Un’altra tessera del mosaico della Via Annia si trova nel Museo Nazionale Concordiese, costruito nel suggestivo stile di una basilica a tre navate e ricco di reperti provenienti dalla vicina area archeologica di Iulia Concordia, oggi Concordia Sagittaria. Proprio qui è possibile visitare un altro piccolo ma ben fatto museo, nonché osservare un bel tratto della nostra strada portata alla luce al di sotto della piazza principale.
A chi vuole cambiare millennio per qualche momento suggeriamo la deviazione ad Alvisopoli, meno di 10 chilometri a nord-est di Portogruaro: si tratta di una cittadella fatta costruite nell’800 dal conte Alvise Mocenigo, che intendeva realizzare la città ideale ispirandosi alla filosofia del Rinascimento. Il complesso venne progettato per essere del tutto autosufficiente, con terreni e canali per drenarli, coltivazioni e fabbriche di tessuti, cantine e scuderie, granai e magazzini, un mulino e una celebre tipografia: oggi la struttura è visitabile ed ospita eventi e manifestazioni culturali.

Natura d’acqua
In tutta quest’area deltizia e lagunare è stata messa a punto una particolare tecnica di pesca che sfrutta le maree per spingere i pesci all’interno di baie il cui accesso è regolato da chiuse e reti. Sono le cosiddette valli da pesca, oggi importantissime anche dal punto di vista naturalistico, che formano ecosistemi spesso unici e tutelati. E’ il caso della Vallevecchia, una zona palustre dotata di un centro visite e di un piccolo museo modernamente allestito, facilmente raggiungibile sia da Caorle sia dalla non lontana Bibione, passando per Lugugnana e proseguendo di nuovo verso il mare.
La stessa Caorle vale una visita: nota per la sua vocazione balneare che la accomuna ad altri rinomati centri costieri dei dintorni, conserva un centro storico di gradevole impronta. Sulle sue stradine affacciano case coloratissime che improvvisamente si aprono sul mare come la cattedrale romanica di Santo Stefano, dell’XI secolo, con i magnifici interni e il campanile cilindrico e pendente. Al largo del lungomare, nelle giornate più terse, si scorgono senza difficoltà i rilievi del Carso e le montagne dell’Istria, che chiude il Golfo di Trieste verso est.

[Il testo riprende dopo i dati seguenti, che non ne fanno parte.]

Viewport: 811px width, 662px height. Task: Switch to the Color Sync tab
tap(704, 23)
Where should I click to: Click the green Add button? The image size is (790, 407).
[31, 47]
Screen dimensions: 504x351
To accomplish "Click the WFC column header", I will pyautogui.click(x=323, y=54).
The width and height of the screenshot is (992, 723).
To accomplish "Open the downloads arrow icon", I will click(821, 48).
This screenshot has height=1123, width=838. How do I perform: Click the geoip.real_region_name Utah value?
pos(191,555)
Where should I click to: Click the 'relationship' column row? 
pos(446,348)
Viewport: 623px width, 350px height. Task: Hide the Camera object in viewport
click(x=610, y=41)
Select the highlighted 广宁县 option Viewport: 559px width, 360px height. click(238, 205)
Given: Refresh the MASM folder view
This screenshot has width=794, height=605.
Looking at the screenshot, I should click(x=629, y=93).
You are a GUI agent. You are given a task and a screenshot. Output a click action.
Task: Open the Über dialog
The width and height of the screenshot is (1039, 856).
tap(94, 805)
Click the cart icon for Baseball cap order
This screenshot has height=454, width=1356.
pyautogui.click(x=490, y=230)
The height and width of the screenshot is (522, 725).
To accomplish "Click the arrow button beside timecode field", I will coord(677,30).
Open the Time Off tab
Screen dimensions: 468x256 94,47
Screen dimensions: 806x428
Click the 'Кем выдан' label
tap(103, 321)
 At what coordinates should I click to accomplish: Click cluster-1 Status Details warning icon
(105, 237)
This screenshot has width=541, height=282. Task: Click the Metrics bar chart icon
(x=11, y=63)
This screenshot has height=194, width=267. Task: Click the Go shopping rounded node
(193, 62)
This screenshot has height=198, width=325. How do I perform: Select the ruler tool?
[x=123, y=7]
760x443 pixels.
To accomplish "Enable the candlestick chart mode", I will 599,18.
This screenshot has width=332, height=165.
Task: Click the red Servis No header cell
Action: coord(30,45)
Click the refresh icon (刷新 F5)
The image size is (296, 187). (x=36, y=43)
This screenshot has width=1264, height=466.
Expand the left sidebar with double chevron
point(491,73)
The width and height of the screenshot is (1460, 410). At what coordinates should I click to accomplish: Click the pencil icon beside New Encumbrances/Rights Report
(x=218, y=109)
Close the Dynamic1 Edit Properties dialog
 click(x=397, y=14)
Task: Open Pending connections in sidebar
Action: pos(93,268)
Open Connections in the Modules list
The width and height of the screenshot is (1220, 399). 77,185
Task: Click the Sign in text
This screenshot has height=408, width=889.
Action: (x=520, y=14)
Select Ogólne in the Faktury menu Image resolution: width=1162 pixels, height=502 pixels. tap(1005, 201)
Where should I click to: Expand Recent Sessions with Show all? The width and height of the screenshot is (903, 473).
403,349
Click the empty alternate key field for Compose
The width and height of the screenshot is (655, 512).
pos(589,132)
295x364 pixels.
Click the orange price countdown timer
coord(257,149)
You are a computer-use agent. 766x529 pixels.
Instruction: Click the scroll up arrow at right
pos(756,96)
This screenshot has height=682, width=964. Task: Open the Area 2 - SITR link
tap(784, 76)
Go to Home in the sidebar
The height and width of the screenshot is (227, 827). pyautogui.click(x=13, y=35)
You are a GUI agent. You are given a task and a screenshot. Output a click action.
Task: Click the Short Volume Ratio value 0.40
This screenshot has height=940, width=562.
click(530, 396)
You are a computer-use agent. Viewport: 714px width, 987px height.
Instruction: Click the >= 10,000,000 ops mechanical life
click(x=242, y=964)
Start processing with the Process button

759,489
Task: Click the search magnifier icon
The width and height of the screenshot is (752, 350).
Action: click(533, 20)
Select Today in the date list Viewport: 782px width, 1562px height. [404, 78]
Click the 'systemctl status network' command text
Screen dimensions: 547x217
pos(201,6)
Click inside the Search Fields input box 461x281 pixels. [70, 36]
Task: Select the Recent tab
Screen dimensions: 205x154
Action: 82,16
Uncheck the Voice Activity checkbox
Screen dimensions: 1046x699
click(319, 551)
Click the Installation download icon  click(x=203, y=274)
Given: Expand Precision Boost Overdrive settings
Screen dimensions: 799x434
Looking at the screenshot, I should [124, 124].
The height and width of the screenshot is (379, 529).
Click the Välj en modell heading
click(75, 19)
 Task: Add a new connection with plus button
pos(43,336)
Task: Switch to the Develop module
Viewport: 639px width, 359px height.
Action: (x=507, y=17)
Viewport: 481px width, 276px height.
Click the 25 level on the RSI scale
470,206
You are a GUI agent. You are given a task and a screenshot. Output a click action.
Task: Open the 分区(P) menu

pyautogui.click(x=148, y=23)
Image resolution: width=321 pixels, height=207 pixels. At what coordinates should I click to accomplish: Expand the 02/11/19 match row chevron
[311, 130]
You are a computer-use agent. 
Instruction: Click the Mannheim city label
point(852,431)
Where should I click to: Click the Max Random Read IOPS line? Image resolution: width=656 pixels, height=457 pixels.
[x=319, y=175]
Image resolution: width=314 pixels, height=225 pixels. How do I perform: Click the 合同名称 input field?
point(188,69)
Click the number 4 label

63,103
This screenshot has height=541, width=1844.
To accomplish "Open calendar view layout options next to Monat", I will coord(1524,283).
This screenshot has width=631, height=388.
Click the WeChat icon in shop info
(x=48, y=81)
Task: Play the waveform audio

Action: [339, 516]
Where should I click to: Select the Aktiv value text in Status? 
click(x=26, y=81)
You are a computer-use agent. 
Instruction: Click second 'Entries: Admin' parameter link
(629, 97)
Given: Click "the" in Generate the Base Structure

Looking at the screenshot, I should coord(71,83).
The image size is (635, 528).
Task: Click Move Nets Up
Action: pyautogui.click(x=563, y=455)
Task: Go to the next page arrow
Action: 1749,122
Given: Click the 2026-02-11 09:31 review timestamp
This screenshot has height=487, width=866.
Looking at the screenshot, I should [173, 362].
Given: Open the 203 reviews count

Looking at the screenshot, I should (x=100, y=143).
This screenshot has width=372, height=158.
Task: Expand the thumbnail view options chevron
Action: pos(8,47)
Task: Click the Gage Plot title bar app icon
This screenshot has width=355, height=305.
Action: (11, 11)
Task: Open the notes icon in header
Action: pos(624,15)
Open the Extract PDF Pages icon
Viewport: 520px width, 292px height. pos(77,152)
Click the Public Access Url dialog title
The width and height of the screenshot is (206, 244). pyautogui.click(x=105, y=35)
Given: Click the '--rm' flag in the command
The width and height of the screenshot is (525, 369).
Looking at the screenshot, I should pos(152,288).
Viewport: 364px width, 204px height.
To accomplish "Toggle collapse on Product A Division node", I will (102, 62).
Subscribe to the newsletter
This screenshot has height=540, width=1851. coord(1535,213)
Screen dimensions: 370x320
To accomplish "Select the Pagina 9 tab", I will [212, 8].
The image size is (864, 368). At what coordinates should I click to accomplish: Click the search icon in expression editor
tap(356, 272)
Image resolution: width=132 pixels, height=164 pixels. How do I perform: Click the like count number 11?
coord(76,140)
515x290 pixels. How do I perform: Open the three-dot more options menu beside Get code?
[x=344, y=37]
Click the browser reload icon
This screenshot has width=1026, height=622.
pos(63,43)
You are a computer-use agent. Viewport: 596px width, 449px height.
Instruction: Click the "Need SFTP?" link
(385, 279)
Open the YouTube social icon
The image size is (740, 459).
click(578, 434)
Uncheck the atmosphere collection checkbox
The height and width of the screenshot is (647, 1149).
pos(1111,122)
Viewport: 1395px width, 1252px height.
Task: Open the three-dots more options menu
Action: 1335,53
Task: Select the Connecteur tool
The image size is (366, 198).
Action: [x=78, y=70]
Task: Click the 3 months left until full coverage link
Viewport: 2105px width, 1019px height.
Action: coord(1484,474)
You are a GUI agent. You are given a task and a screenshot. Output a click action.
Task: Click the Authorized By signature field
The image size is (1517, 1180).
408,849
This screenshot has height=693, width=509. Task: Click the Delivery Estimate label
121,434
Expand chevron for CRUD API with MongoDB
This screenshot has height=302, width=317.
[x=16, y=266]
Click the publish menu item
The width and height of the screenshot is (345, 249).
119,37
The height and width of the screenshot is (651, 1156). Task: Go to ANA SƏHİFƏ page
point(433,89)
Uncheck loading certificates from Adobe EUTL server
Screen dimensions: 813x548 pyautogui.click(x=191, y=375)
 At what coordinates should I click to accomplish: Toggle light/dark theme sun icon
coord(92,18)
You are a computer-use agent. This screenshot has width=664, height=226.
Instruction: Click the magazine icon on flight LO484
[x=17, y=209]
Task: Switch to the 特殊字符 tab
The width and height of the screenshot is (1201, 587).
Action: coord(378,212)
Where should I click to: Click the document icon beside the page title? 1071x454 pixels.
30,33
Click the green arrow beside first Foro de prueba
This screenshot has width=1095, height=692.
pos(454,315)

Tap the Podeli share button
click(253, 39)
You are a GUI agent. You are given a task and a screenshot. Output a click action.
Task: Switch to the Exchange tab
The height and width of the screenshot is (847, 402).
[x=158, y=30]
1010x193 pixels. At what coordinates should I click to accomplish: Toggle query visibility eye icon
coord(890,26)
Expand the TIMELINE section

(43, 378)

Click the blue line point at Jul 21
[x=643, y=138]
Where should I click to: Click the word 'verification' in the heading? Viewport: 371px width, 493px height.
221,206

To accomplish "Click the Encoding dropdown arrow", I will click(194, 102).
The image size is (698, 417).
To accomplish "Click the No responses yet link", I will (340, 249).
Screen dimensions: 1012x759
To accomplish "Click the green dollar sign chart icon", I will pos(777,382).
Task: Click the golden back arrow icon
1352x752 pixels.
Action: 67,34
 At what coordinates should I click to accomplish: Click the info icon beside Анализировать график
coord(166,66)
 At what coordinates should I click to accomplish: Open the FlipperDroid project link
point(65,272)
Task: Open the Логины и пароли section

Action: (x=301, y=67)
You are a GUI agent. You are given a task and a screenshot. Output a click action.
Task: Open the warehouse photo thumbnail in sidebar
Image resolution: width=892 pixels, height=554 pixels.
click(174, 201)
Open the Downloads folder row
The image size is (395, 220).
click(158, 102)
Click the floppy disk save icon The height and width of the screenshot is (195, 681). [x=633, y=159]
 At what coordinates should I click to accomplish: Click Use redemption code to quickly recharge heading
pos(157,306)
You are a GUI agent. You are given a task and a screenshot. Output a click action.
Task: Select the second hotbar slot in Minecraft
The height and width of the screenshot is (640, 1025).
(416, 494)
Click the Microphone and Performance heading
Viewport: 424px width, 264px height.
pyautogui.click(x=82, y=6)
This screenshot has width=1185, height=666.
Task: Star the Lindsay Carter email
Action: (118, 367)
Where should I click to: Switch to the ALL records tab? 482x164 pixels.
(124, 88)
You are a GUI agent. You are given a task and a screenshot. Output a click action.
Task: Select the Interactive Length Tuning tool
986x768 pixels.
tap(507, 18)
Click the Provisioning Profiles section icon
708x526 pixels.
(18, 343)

Con un ultimo tratto sulla statale 14 aggiriamo la Laguna di Marano e, raggiunto Cervignano del Friuli, imbocchiamo la statale 352 per Grado fino ad Aquileia, punto d’arrivo della Via Annia. Al centro di quella che un tempo fu una delle grandi città dell’impero e un florido porto che dominava i commerci sull’Adriatico si trova la grandiosa basilica, con i suoi mosaici d’eccezione e i resti di più antiche chiese che riposano al di sotto della struttura odierna. Il grande Museo Archeologico conserva tracce importanti e copiose della storia di allora, mentre una passeggiata alle spalle della basilica permette di intuire l’andamento dei canali che servivano lo scalo marittimo dell’antichità.
E qui saremmo arrivati al termine del nostro viaggio, ma ci pare giusto concludere il percorso dedicato alla Via Annia raggiungendo il centro di Grado, dove gli abitanti della città cercarono scampo dalle invasioni barbariche. Tracce della presenza di questa popolazione colta e raffinata s’incontrano nei luoghi di culto cittadini, nel Battistero del IV secolo e soprattutto nella basilica di Sant’Eufemia, costruita sul sito di una chiesa del 579: all’interno si conserva un meraviglioso pavimento musivo, mentre sul campanile svetta un arcangelo segnavento risalente al ‘400. E poi, dopo aver passeggiato per calli e campielli, si torna in riva a quell’Adriatico che i Romani vollero unire, strada facendo, ai freddi mari del nord.